Calcio

Schiavo della vittoria e meno italiano: 20 anni dopo, sarà un altro derby

Milan e Inter tornano a sfidarsi in una semifinale di Champions League, dopo quella del 2003 andata ai rossoneri grazie a due pareggi - Rispetto ai fasti di allora, l’Italia torna a esaltare i suoi club e i suoi allenatori, ma deve fare i conti con meno giocatori locali e proprietà lontane
©EPA/DAL ZENNARO
Massimo Solari
21.04.2023 06:00

Il campo, questa volta, dovrà essere sincero sino in fondo. Vincere pareggiando non sarà possibile. Anche se poi, rispettare quel regolamento lì, goderne anche, vale molto di più che calpestare bellamente le regole civili. Travestendo nel peggiore dei modi un’altra doppia sfida continentale; impedendole - appunto - di elevare una squadra sull’altra se non a tavolino. Si riparte dal 2003 e dal 2005, insomma. Da due pareggi e un petardo lanciato addosso a Nelson Dida. Dal Milan trionfatore, sempre e comunque. E, di riflesso, da una ferita dalla quale non ha mai smesso di sgorgare sangue nerazzurro. Sì, il derby della Madonnina metterà di nuovo in palio una fetta importante d’Europa. Riporterà Milano - e una fra le sue due figlie - ai vertici della competizione per club più prestigiosa al mondo. E poco importa, almeno per un mese, se sul fronte opposto si disputerà «la finale anticipata» fra Real e City. Il cuore di San Siro tornerà a battere all’impazzata, generando emozioni e ansia. Le promesse si sprecheranno. Ai rossoneri, al fine di confermare una tradizione da primattrice sulla scena internazionale e in caso di duelli meneghini. Alla «beneamata» e ai suoi tifosi, invece, il sapore della vendetta ha già iniziato a inebriare i sensi. Una cosa è certa: vent’anni dopo, Milan e Inter daranno vita a un penultimo atto di Champions League molto diverso da allora.

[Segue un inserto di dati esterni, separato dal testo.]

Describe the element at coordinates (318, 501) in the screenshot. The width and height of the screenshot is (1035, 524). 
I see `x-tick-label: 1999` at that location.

Apprendisti e pure a rischio

Della variabile «gol in trasferta», abbiamo accennato. Non accadrà più, perché l’abbuono in questione - con provvida scelta - è stato abolito dalla scorsa stagione. Nella primavera del 2003, comunque, non ne beneficiò solo il Milan. Val la pena ricordarlo. Certo, i rossoneri fecero l’affarone in semifinale, da «San Zero» - come titolò il Daily Mail dopo lo 0-0 dell’andata - alla zampata di Sheva, più pesante del guizzo di Martins. Nel turno precedente, tuttavia, l’Inter aveva capitalizzato addirittura una sconfitta: 2-1 a Valencia, dopo l’1-0 firmato Vieri una settimana prima. Erano le squadre allenate da Carlo Ancelotti ed Hector Cuper. Ieri come oggi tagliate fuori (o quasi) dalla corsa scudetto. Alla vigilia della gara di ritorno, non a caso, la Gazzetta osò titolare «Chi non vince licenziato è», riservando una pagina speciale ai due tecnici. Nel 2023, un approfondimento del genere accoglierebbe solo un profilo su due: quello di Simone Inzaghi. La guida nerazzurra divide - e parecchio - nonostante e a causa della Champions, splendida realtà del presente e però anche obiettivo che rischia di sfumare clamorosamente nella prossima stagione. Il collega ed ex Stefano Pioli, per contro, non ha ancora esaurito il credito incassato grazie all’ultimo scudetto. Entrambi, ad ogni modo, sembrano controfigure e finanche apprendisti se paragonati agli omologhi dell’altra sfida: Ancelotti - quattro trofei più tardi - e Pep Guardiola. Già. Eppure, a ben guardare, vent’anni fa la situazione si presentava allo stesso modo, con Marcello Lippi (Juventus) e Vicente del Bosque (Real) impegnati nella seconda semifinale e infine beffati.

La promessa di Galliani

A questo giro, in ogni caso, solo una formazione italiana staccherà il biglietto per il grande ballo di Istanbul. Il sussulto dei club di Serie A è imponente. E, va da sé, esaltato nella penisola. Non bisogna infatti dimenticare Juventus, Roma e Fiorentina, sin qui protagoniste di Europa e Conference League. Detto ciò, sorridono forse le squadre e gli allenatori targati ITA, non il calcio italiano nella sua essenza. Prendiamo proprio Inter-Milan del 2003 e sovrapponiamola alle realtà attuali. Beh, i giocatori italiani in campo vent’anni fa erano 12: 5 in casa Inter, 7 per il Milan. Contro Napoli e Benfica, nelle scorse ore, i passaporti azzurri esibiti dal primo minuto sono stati 7: 5 interisti e 2 rossoneri. Per una quota quasi dimezzata. Non solo: a sintetizzare lo scollamento tra contenente e contenuto sono anche le rispettive proprietà. I milanesissimi Silvio Berlusconi e Massimo Moratti hanno fatto un passo indietro, ciascuno ripagato secondo la personale simmetria dei sacrifici e delle passioni. Il testimone del primo, dopo diversi passaggi di mano, è finito a Gerry Cardinale, o meglio alla società d’investimento statunitense RedBird. Sopra il quartier generale nerazzurro, Steven Zhang sventola invece le bandiere di Cina e Suning. Chissà. Chissà con quale immedesimazione e angoscia l’attuale classe dirigente vivrà i match del 10 e 16 maggio. Nel 2003, Adriano Galliani fece una promessa: «Non eccederò nell’esultanza in caso di vittoria del Milan, né mi lascerò prendere dallo scoramento in caso di sconfitta». Vi basti sapere che l’amministratore delegato rossonero seguì gli ultimi minuti del ritorno sul lettino dell’infermeria dello spogliatoio, placato da un mix di tranquillanti.